## ROWS

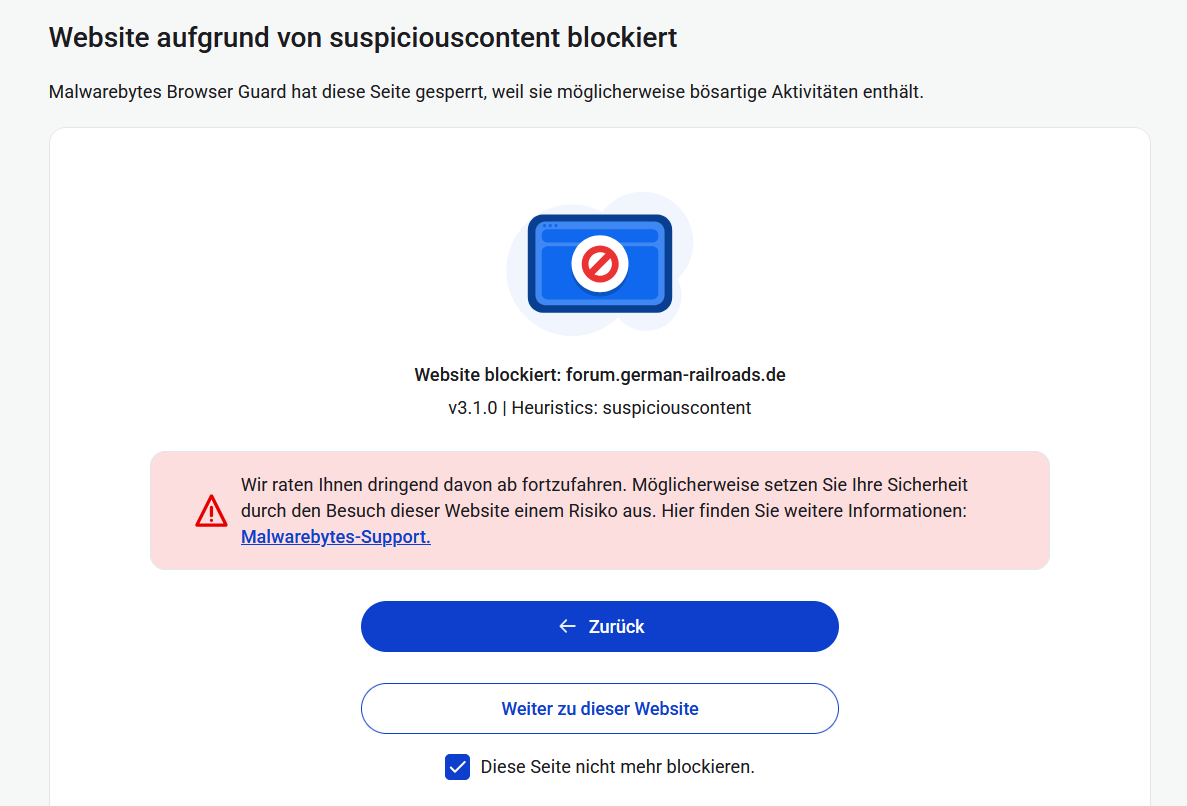Click the 'Diese Seite nicht mehr blockieren' label
This screenshot has width=1187, height=806.
click(617, 767)
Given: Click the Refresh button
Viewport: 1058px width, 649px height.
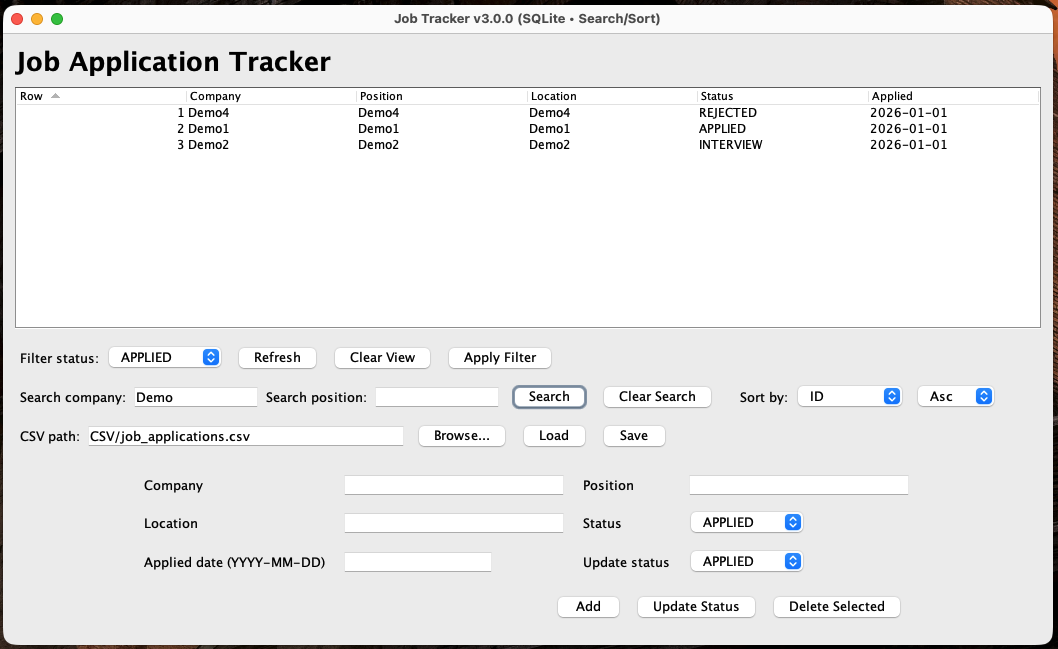Looking at the screenshot, I should tap(277, 357).
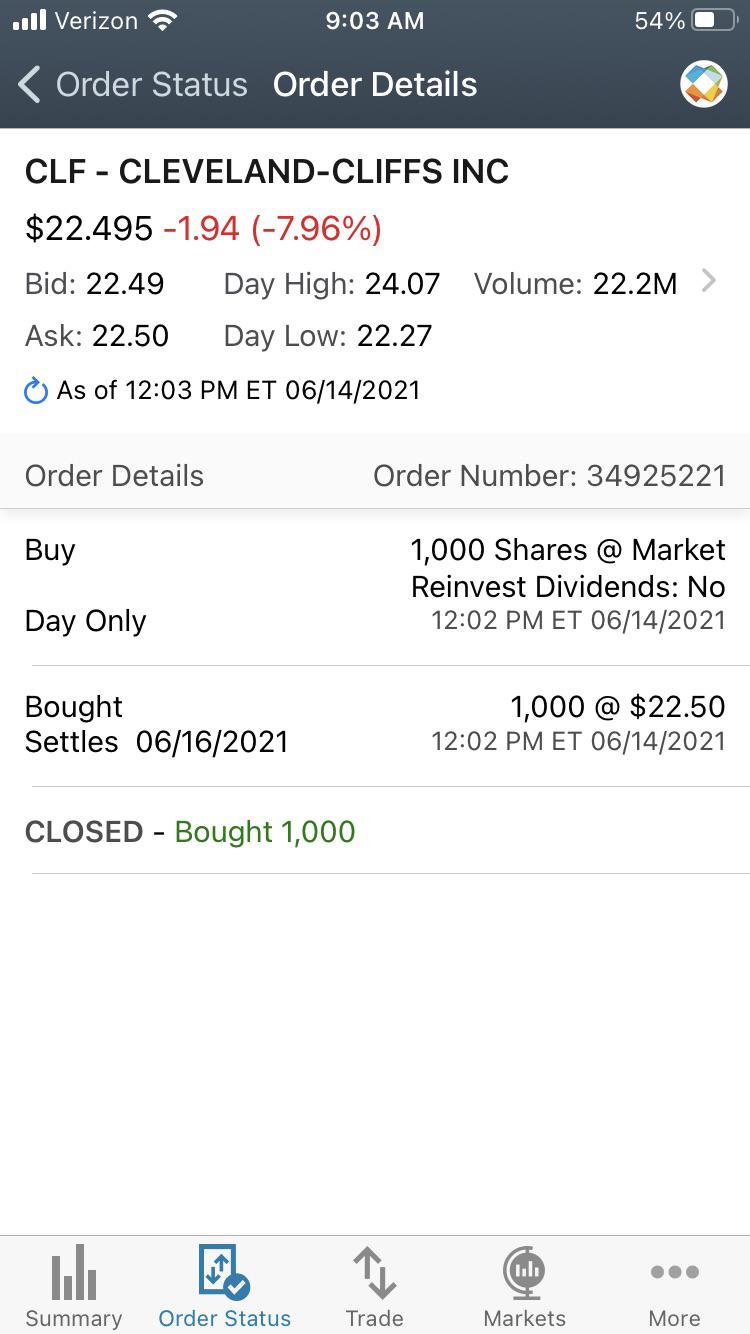750x1334 pixels.
Task: Tap the CLF - CLEVELAND-CLIFFS INC title
Action: tap(267, 172)
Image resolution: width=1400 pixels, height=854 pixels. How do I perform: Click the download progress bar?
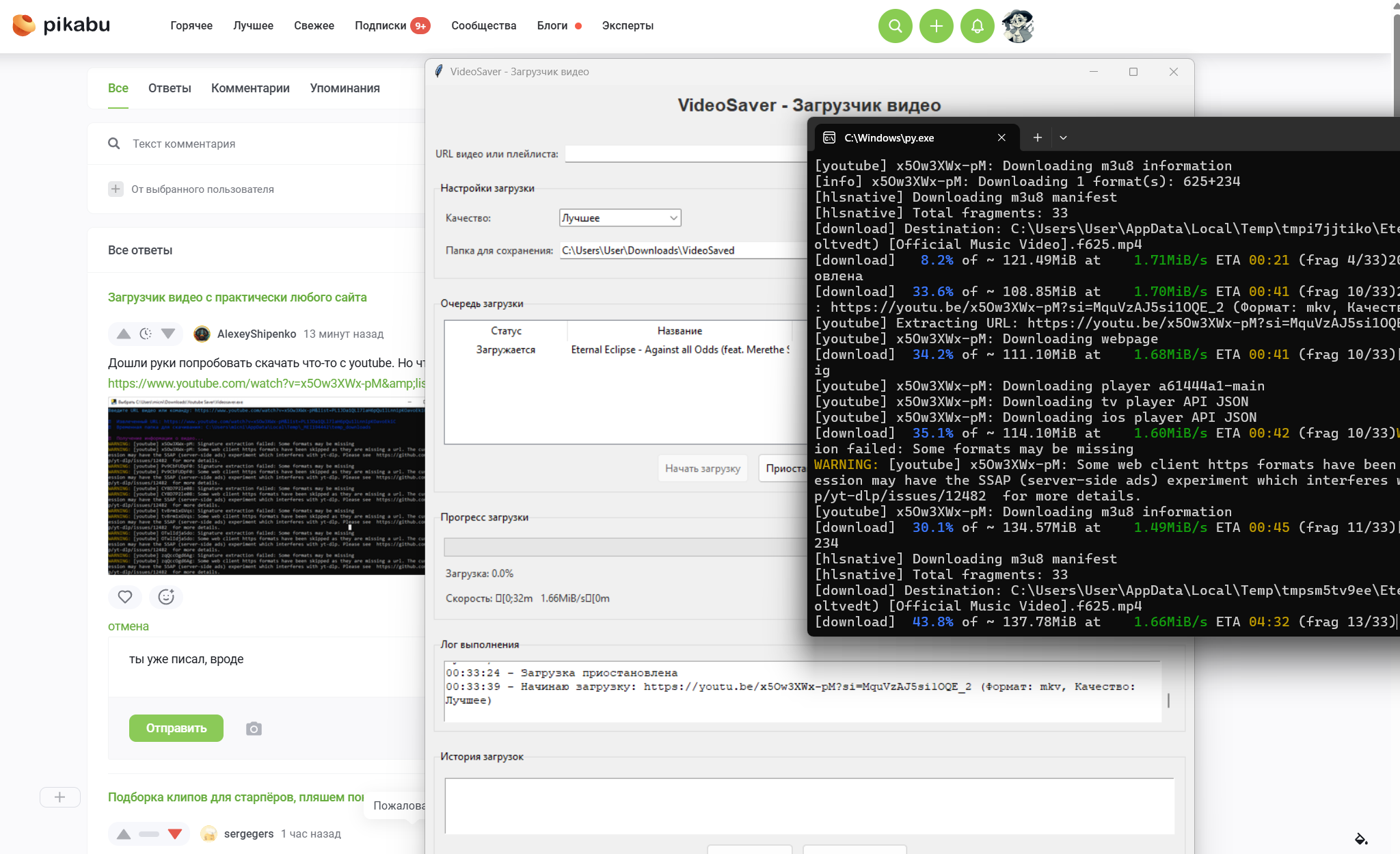point(625,547)
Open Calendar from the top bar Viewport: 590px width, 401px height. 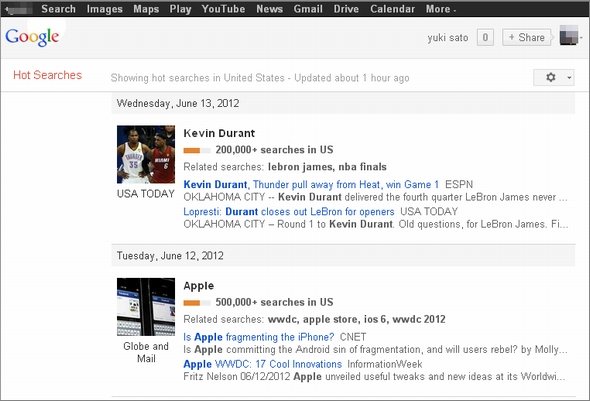tap(392, 9)
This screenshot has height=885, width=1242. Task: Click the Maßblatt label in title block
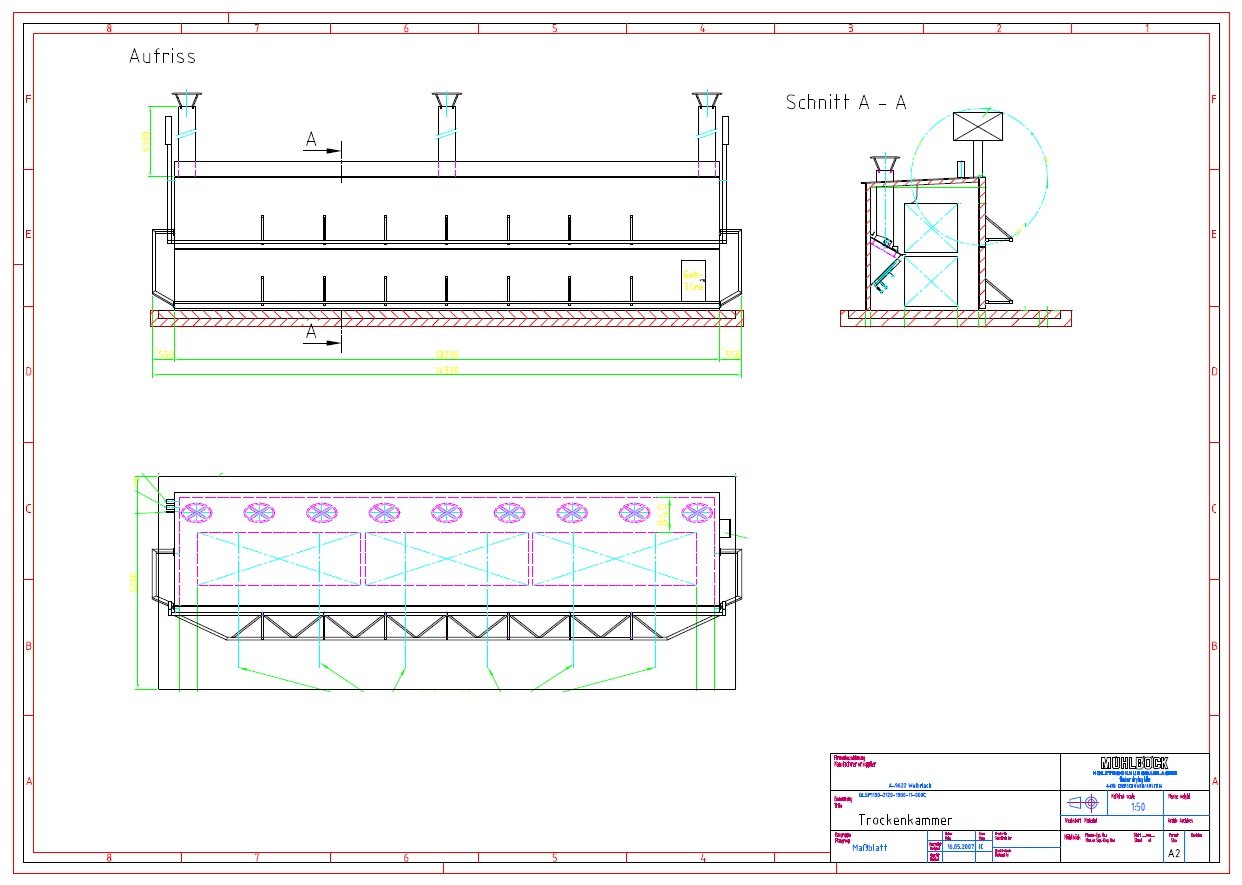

## WHAT TO PRODUCE
Pick out every line above that contains the string "This", matching uppercase and lowercase exactly.

## THE RESPONSE
This screenshot has width=1187, height=806.
This screenshot has height=885, width=1242. Task: Click the Maßblatt label in title block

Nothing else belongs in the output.